The Lumia 535 comes with a 5.0" IPS LCD and 5 MP cameras on both the front and the back. The phone has 1 GB of RAM and 8 GB of built-in storage, and is powered by a quad-core 1.2 GHz Snapdragon 200 CPU and Adreno 302 GPU. Battery capacity is 1905 mAh and the phone is available in orange, green, white, black, gray and blue.

=== Software ===
The Lumia 535 ships with Windows Phone 8.1 Update 2 (through the Lumia Denim update) and is upgradeable to Windows 10 Mobile.

== Reception ==
Jim Martin from PC Advisor wrote: "We're fans of Windows Phone 8.1 but the Lumia 535 compromises in too many areas to make it a bargain at £100. You're better off with a Motorola Moto E or – if you want 4G – the EE Kestrel."

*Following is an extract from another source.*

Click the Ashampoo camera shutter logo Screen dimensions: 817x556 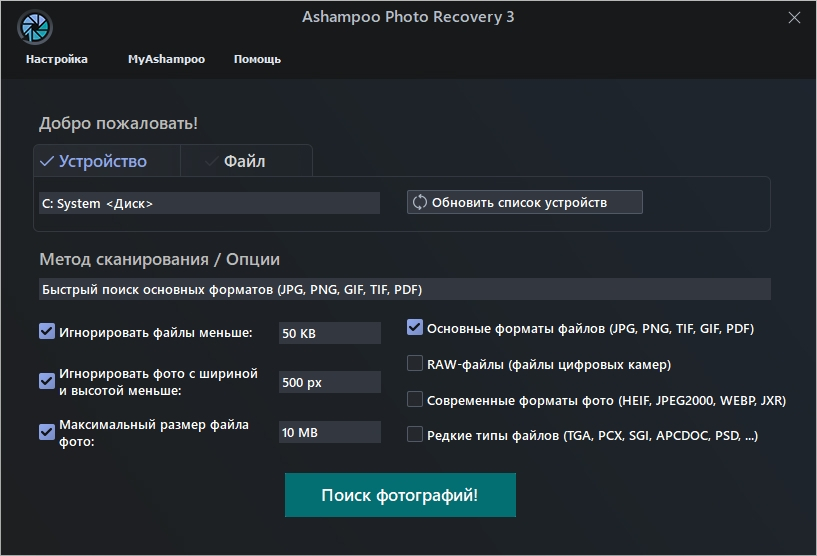click(35, 27)
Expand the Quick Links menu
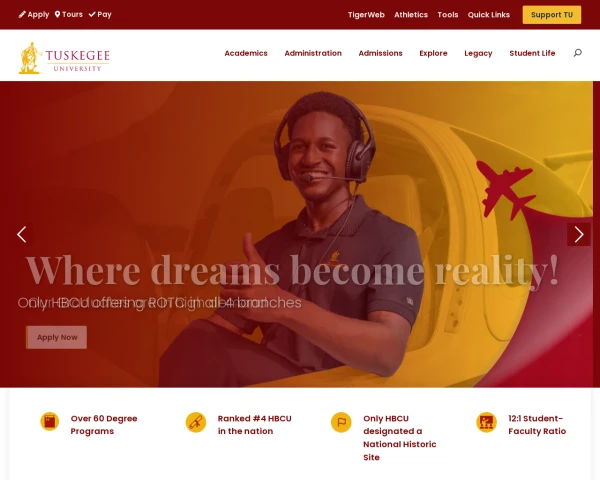Image resolution: width=600 pixels, height=480 pixels. (489, 15)
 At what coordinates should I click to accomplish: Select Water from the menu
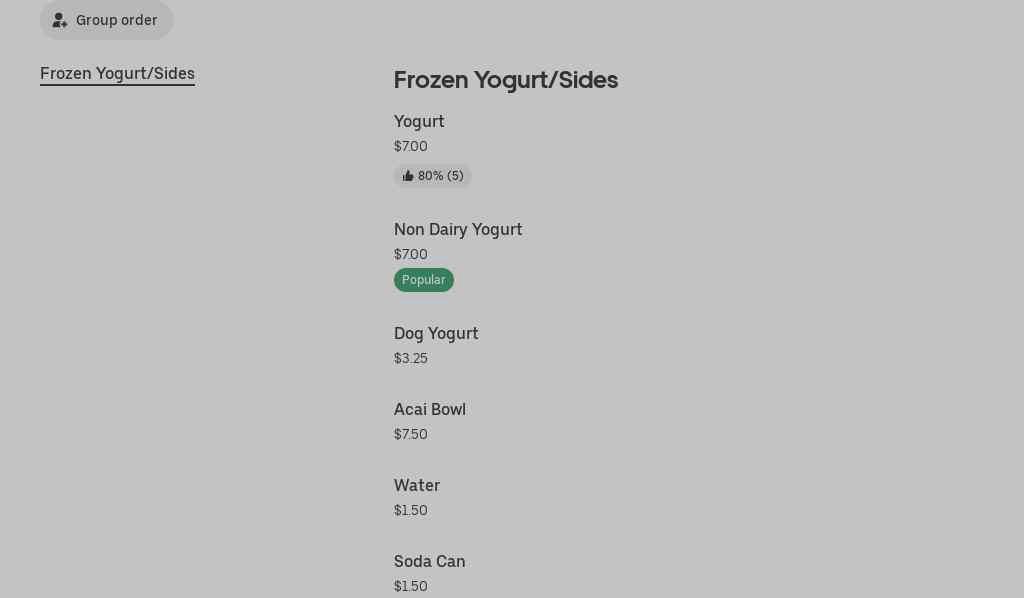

Katharine Byrne from Expert Reviews wrote that "Microsoft's Lumia 535 is well-built, but poor battery life and a fussy touchscreen makes it frustrating to use."

According to Microsoft, the Lumia 535 became the best-selling mid-range smartphone in Pakistan.

== Issues ==
Since the release, users have detected numerous problems regarding the phone's touch screen. Microsoft has stated that these problems are caused by a software bug and released an update in January 2015 to fix it. Another update in March partially fixed the issue and users who are still experiencing the issue are advised to contact Microsoft Care.